The catfish industry is in free fall, unable to cope with the soaring cost of corn and soybean feed. Producers across the South are draining their ponds and wondering what comes next.
"It's a dead business," said John Dillard, who pioneered the commercial farming of catfish in the late 1960s. Last year Dillard & Company raised 11 million fish. Next year it will raise none. People can eat imported fish, Dillard said, just as they use imported oil.
As for his 55 employees? "Those jobs are gone."
Corn and soybeans have nearly tripled in price in the last two years, for many reasons: harvest shortfalls, increasing demand by the Asian middle class, government mandates for corn to produce ethanol and, most recently, the flooding in the Midwest.
This is creating a bonanza for corn and soybean farmers but is wreaking havoc on consumers, who are seeing price spikes in the grocery store and in restaurants.
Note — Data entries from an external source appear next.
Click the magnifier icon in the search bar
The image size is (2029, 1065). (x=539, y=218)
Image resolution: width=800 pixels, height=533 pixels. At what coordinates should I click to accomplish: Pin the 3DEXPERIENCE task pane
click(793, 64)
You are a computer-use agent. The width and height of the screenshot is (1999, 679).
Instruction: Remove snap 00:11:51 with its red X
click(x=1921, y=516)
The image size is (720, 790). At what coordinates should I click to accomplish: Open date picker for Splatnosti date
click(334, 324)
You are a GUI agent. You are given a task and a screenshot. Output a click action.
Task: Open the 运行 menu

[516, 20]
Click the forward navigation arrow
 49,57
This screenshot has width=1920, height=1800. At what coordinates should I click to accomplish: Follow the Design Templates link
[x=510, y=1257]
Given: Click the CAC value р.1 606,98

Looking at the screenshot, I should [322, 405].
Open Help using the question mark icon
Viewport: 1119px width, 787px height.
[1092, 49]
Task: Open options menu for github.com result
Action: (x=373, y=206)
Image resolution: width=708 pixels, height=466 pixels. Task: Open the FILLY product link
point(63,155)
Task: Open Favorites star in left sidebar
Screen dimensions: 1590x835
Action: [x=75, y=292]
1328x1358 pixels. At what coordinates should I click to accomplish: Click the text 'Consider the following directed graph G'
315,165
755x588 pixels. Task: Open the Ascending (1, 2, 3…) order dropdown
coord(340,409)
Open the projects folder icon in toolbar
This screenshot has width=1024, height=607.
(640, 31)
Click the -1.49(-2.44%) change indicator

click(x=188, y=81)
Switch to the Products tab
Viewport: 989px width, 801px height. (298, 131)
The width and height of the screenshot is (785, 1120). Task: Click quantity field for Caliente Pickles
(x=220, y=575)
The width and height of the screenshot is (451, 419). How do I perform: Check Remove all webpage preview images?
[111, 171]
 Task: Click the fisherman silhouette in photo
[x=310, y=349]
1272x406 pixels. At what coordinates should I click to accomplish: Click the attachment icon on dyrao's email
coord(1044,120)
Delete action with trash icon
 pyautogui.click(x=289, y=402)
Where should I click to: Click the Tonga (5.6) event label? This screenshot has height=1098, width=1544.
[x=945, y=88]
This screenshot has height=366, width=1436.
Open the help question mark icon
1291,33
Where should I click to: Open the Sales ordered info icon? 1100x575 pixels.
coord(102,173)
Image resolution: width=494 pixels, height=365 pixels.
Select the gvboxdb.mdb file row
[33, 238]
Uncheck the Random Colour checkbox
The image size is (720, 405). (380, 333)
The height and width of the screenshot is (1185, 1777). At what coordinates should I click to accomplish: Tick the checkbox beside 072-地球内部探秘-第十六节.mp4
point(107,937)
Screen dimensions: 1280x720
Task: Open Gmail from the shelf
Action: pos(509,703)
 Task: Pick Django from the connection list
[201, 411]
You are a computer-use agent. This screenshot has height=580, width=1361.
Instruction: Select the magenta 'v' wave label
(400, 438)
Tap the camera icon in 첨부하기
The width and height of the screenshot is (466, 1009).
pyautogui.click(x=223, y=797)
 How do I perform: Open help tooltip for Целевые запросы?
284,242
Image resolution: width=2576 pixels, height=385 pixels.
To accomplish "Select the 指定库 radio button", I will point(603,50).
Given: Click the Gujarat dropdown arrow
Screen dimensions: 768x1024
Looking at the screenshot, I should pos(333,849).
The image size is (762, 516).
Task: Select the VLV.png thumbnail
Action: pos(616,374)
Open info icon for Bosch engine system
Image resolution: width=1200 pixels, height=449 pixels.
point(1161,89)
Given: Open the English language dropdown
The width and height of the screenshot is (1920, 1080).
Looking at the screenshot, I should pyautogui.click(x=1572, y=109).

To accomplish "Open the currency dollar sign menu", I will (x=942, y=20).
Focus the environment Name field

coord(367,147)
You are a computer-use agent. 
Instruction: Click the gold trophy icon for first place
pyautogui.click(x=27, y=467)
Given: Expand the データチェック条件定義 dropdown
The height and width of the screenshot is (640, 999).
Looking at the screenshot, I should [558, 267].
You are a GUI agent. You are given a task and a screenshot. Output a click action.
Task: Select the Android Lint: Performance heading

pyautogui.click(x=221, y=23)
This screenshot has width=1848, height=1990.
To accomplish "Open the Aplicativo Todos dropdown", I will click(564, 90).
Hog and chicken producers as well as cattle ranchers, all of whom depend on grain for feed, are being severely squeezed.
Perhaps nowhere has the rise in crop prices caused more convulsions than in the Mississippi Delta, the hub of the nation's catfish industry. This is a hard-luck, poverty-plagued region, and raising catfish in artificial ponds was one of the few mainstays.
Then the economics went awry. Feed is now more than half the total cost of raising catfish, compared with a third of the cost of beef and pork production, according to a Mississippi State analysis. That makes catfish more vulnerable. But if the commodities continue to rocket up and some analysts believe they will other industries will fall victim as well.